Primary industry in Alberta - logging, agriculture, oil and gas - grew by only half a per cent over the same period, adding just 320 jobs.

A similar trend was seen in B.C.

These economies are clearly driven by something other than resource industries alone, concluded Rasker.

In short, people are moving to the Rockies as a lifestyle choice. Life there is beautiful, slower and safer.

The supporting studies back that up.

In questioning people and business leaders why they are living in these smaller centres, the majority cited the scenic beauty, that it was a good place to raise a family, the small-town atmosphere, the wildlife and the low crime rates.

The last three reasons were proximity to universities, the cost of business and the tax rates.
They ranked, but far below the other values, said Rasker.

"Wilderness areas are growing six times faster than other places. It's a proven economic development strategy. Protect the quality and business will come."

You won't know what business you'll get. It may be a consultant, a small computer firm or a toothpick maker, but they'll come.

However, you need an airport with regularly scheduled flights and a nice environment.
These people will live and do business in your town, but they still have to be connected to the outside world, he said.

"Take the airport away, and the model collapses. Put it back, and it works."
But the idea is gaining support.

He cited a number of US examples where towns opposed larger development projects in their regions because they threatened wilderness.

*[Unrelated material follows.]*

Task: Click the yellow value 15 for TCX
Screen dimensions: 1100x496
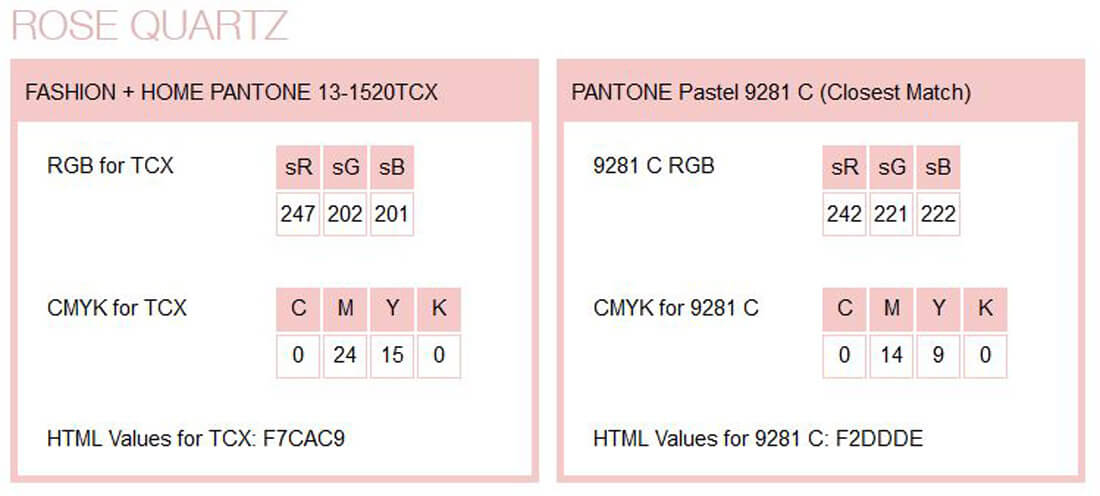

And business is starting to get the picture. Opposition was mounted by the chambers of commerce, not environmentalists, he said.

In fact, in some regions conservative people in three-piece suits are starting to discuss biodiversity.

"We now consider grizzlies and swans economic assets."

However, it's a good news, bad news scenario.

People are moving out of the cities to these smaller regions for the improved quality of life.
However, as that happens, the smaller towns get crowded and start to experience the same problems as the larger cities, he admitted.

"There are no easy answers."

But he had some suggestions.

First, tap into the growth and use it to expand the wilderness that is drawing people to the town.
Traditionally, the tax base is focused on industry. When an industry collapses, the tax base goes with it.

Even though smaller business may move in, most towns don't recoup the lost industrial tax revenue.

The answer may be a sales tax, or some other tax measure to help raise money from the population at large, he suggested.

That money can then be funneled into protecting the environment.

Second, you have to prevent urban sprawl. And to do that you have to make towns livable.
Good schools to encourage people to live in town, parks, bike paths, ski and hiking trails into the bush will all help keep people in town.

For example, in Bozeman, Montana, there's Three-mile Trail, which begins on Main Street and then rises into the mountains. People can grab a coffee and then go for a hike in the bush.
Rasker saw a grizzly there, an almost legendary experience in the Lower 48. He mentioned it at least three times.

Government shouldn't try to attract business or micromanage the economy, he said.
Instead, it should work to build good schools, a telecommunications infrastructure and an attractive setting, while keeping taxes moderate.

"Business will be creative, and more often than not, it will be by people in the community."